The Counseling Department specializes in working with domestic violence and sexual assault victims/survivors as well as to victims of serious crimes and their loved ones.  Counseling can take place on a one on one basis or in a group setting. Click here http://crisisshelter.org/how-we-help/support-groups/ to read about support groups being offered at this time.

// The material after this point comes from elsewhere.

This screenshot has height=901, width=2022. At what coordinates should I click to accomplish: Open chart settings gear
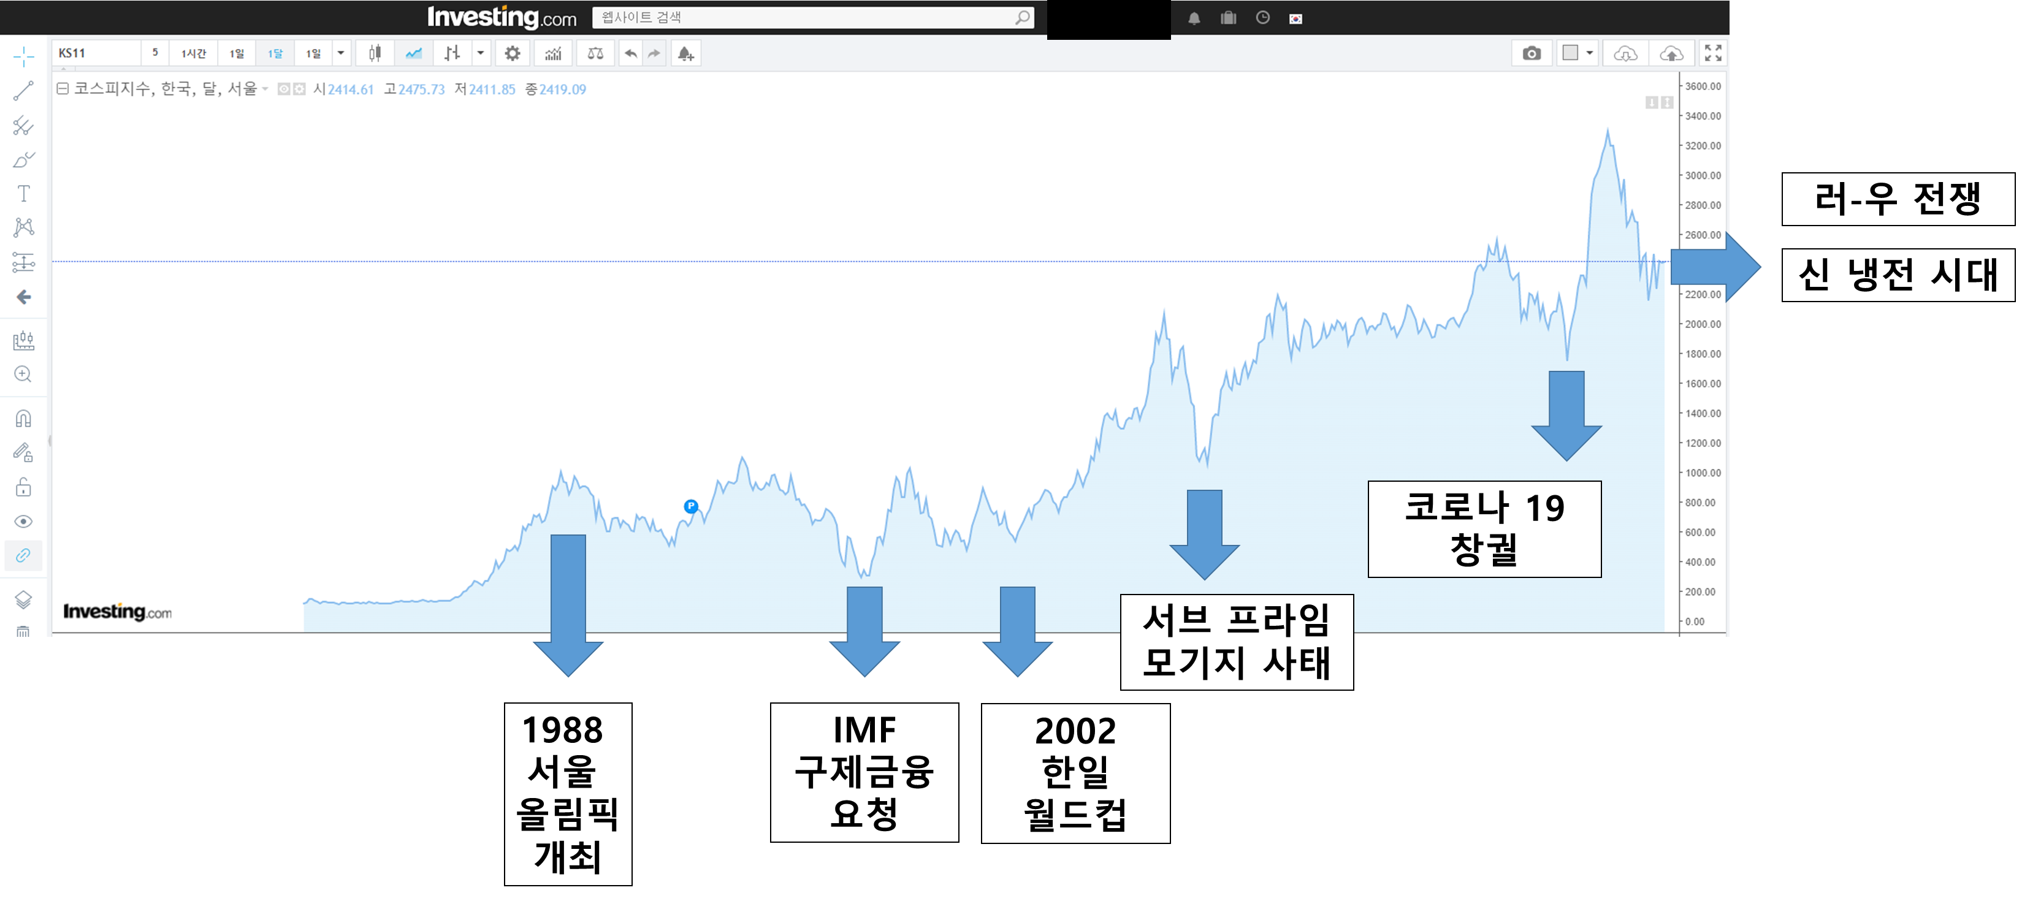point(513,53)
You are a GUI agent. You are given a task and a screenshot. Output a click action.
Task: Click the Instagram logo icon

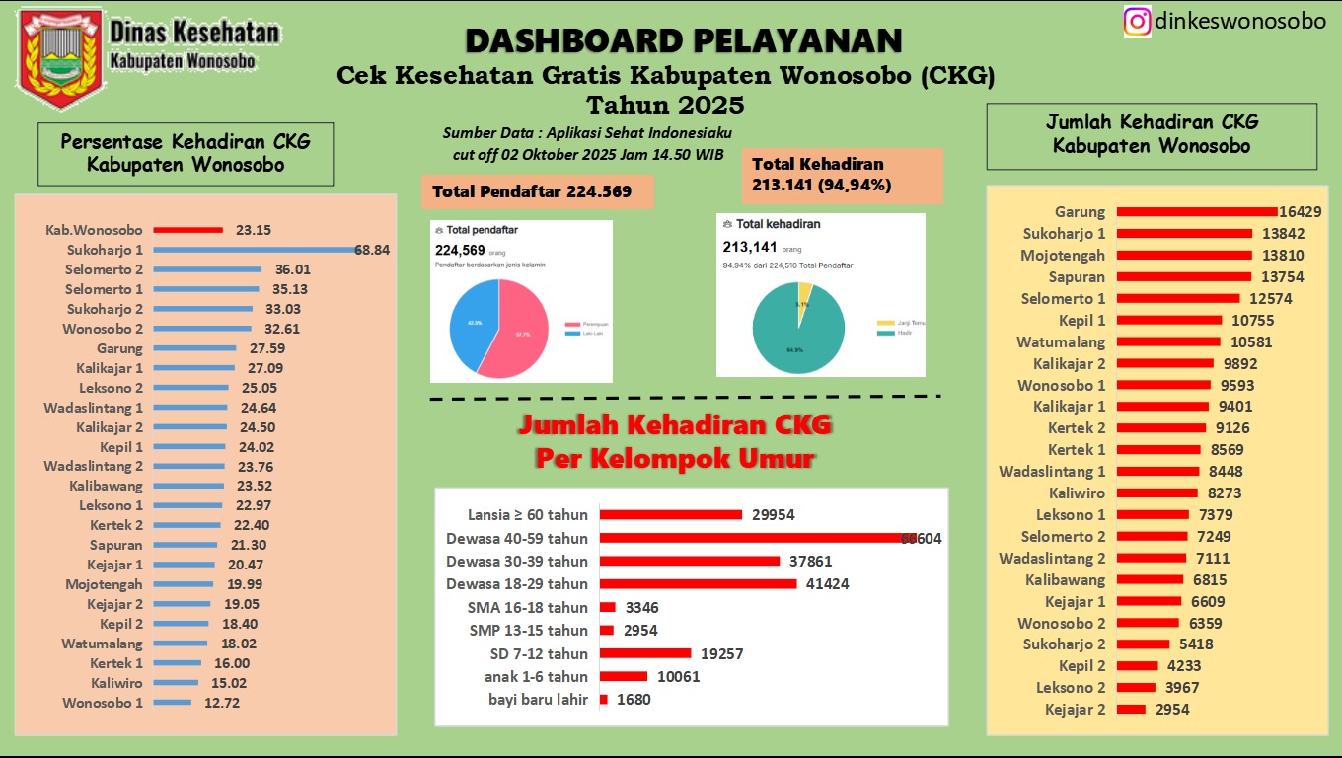tap(1137, 21)
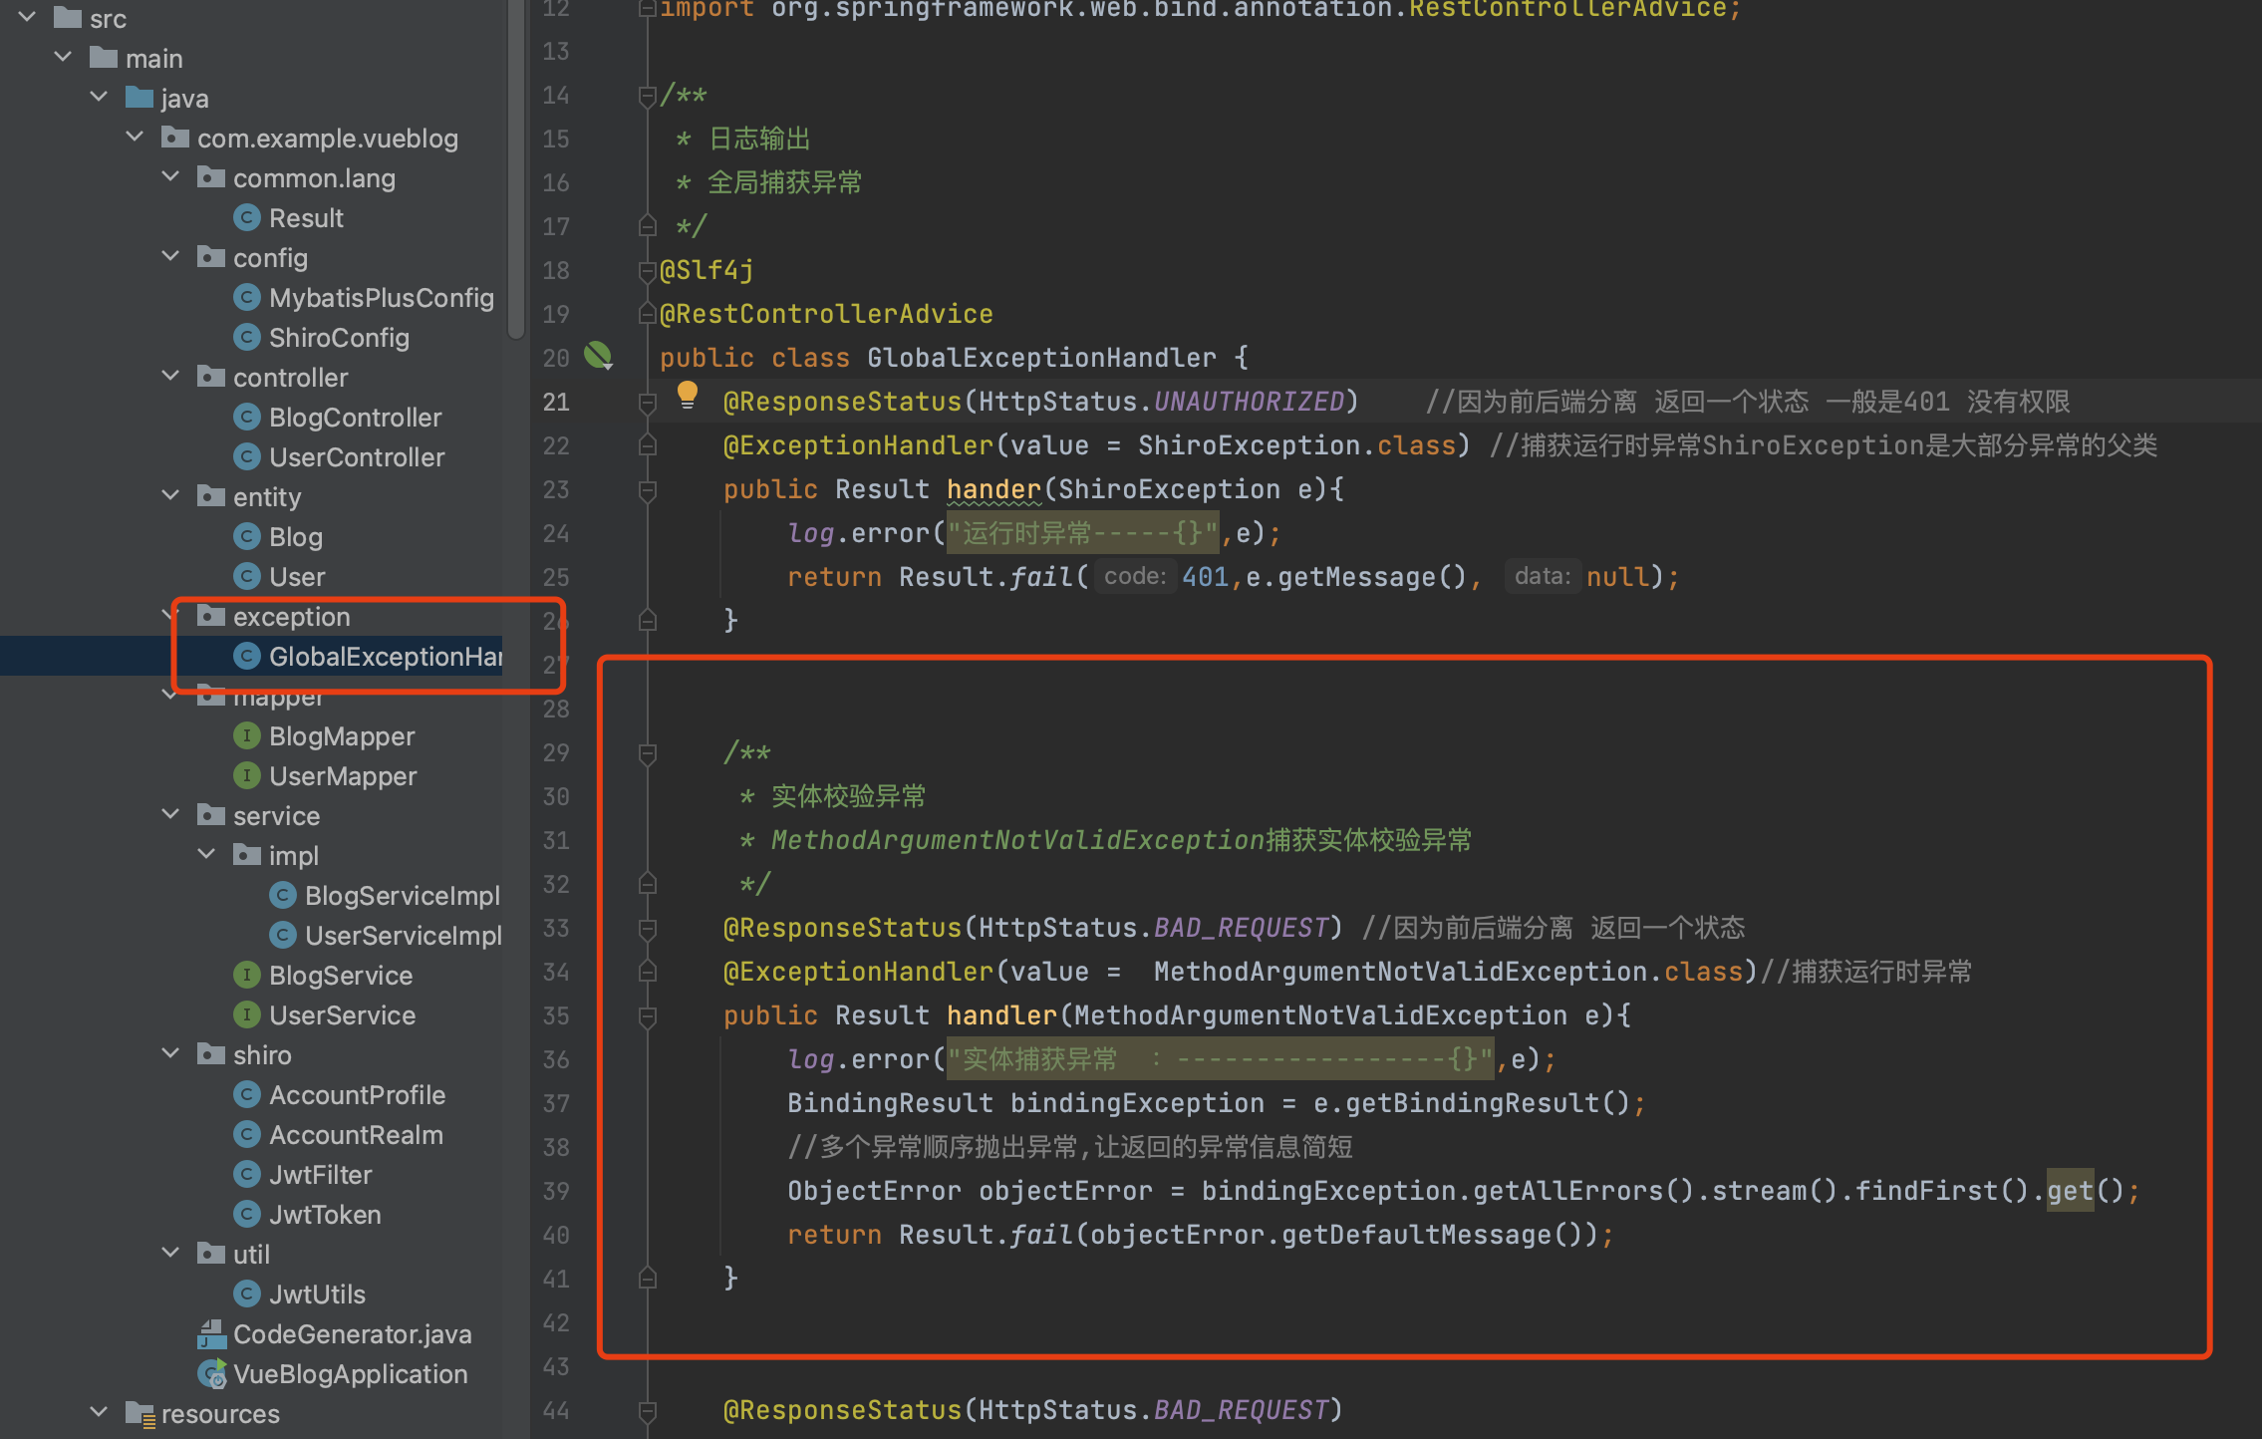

We have four Master’s level counselors, including three licensed therapists, on staff as well as a Bachelor level counselor who specializes in providing a full spectrum of services to human trafficking victims.
Bi-lingual counseling services are also available.  All counselors are degreed in Social Work, Human Services, or related areas. Unique to this agency, our counselors have received 80 hours training specific to the dynamics of domestic violence and sexual assault and are required to attend at least 10 hours of continuing education yearly.

To further enhance client care, this department meets regularly for case management as well as individual supervision. This time is considered part of the counseling process as a way for the counselors to coordinate client needs and develop treatment plans.

Populations served: Children, Adults and Significant Others.

Visit our alternative website at  http://www.fightforzero.org  to receive support by chatting with or emailing one of our trained professionals. 

Services Provided:

  • Intake/Needs Assessment
  • Play Therapy
  • Music Therapy
  • Art Therapy using A Window Between Worlds
  • Individual Counseling
  • Family Counseling
  • Group Counseling
  • Master’s Level Therapy
  • Human Trafficking Support
  • Parenting Education
  • Court Preparation and Accompaniment
  • Miscellaneous Educational/Awareness Programs or Workshops

Visit http://crisisshelter.org/wp-admin/post.php?post=23&action=edit to see a list of our current support groups.

The Crisis Shelter of Lawrence County empowers and advocates for those affected by domestic violence, sexual assault and other violent crimes.  We inspire and educate citizens to create safer communities and break the cycle of violence.

 

 

“I always felt really safe at the Crisis Shelter. I felt nothing would happen to us there. The key cards (to unlock doors into and within the Shelter) made me feel safe. I remember how I would take my brother and sister to play in the child care room – I wanted them to feel safe too.”